The snow that winter was so fluffy. It just begged for us to play in it, which of course, we did.
“Ouch!” Adam said as a snowball hit him smack in the jaw.
I squealed with laughter. “That was not me! I swear, that was Rob!”
“Lies!” Rob called over his shoulder as he ran away from the incoming onslaught of snowballs being launched from Adam’s packed hands.
We ran around on the snow-covered ground like kids, hurling snowballs at each other until Michael caught me by the waist and the two of us fell down onto the pile of cold, wet snow and waved our arms and legs against the ground to make snow angels. Michael was pretty much fully recovered now. He could train with the other guys and pick me up and spin me around again. He seemed like he was right back to himself aside from a few scars on his torso that I just told him made him look like a badass. We laid in the snow and when he saw me start to shiver, he crawled up over on top of me and covered me with the heavy blanket of his body heat.

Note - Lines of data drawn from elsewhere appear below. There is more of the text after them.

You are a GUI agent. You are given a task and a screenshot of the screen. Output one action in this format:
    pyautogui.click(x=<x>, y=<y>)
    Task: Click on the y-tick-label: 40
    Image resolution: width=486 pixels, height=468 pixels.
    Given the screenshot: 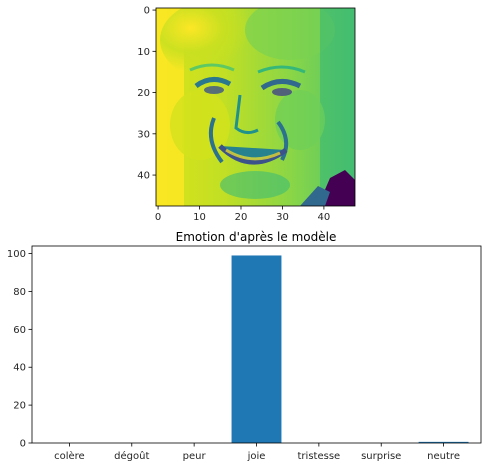 What is the action you would take?
    pyautogui.click(x=20, y=368)
    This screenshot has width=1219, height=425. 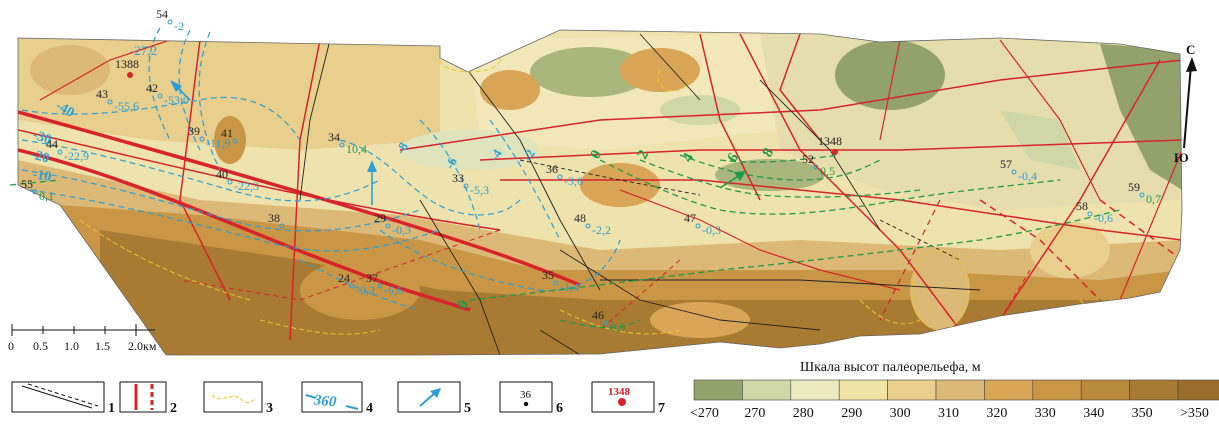 What do you see at coordinates (548, 275) in the screenshot?
I see `well-id: 35` at bounding box center [548, 275].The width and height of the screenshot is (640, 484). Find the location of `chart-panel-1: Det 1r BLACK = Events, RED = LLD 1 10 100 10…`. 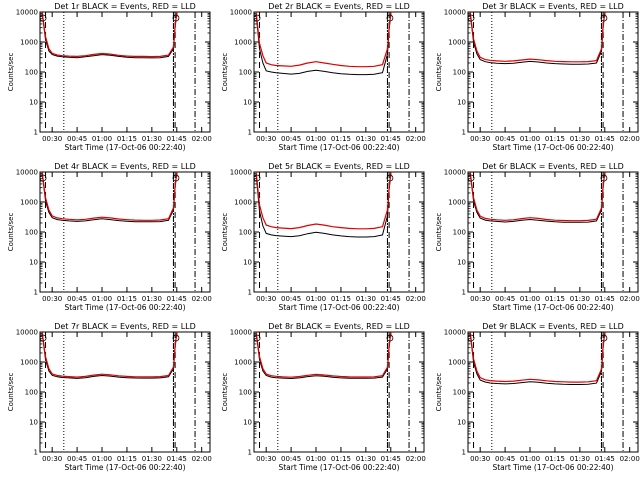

“I want to make love on the mountaintop again,” I whispered to him as the other two guys were still occupied running around and hurling icy snowballs at each other.
Their faces were starting to turn red from all of the smacking impacts that they were turning into a snowy death-match.
“Well I’m not sure that winter is the best time to do that,” he grinned at me. “We would probably freeze most of our tender body parts off if we tried. Unless we had a LOT of blankets, like the actual Viking-style fur blankets. Then it might work.” He laughed and his body jostled against mine and made me tremble with excitement even through the big, bulky winter clothes. “Otherwise,” he said. “We’re going to have to wait until the spring arrives.”
“But what if I can’t wait until the springtime?” I asked.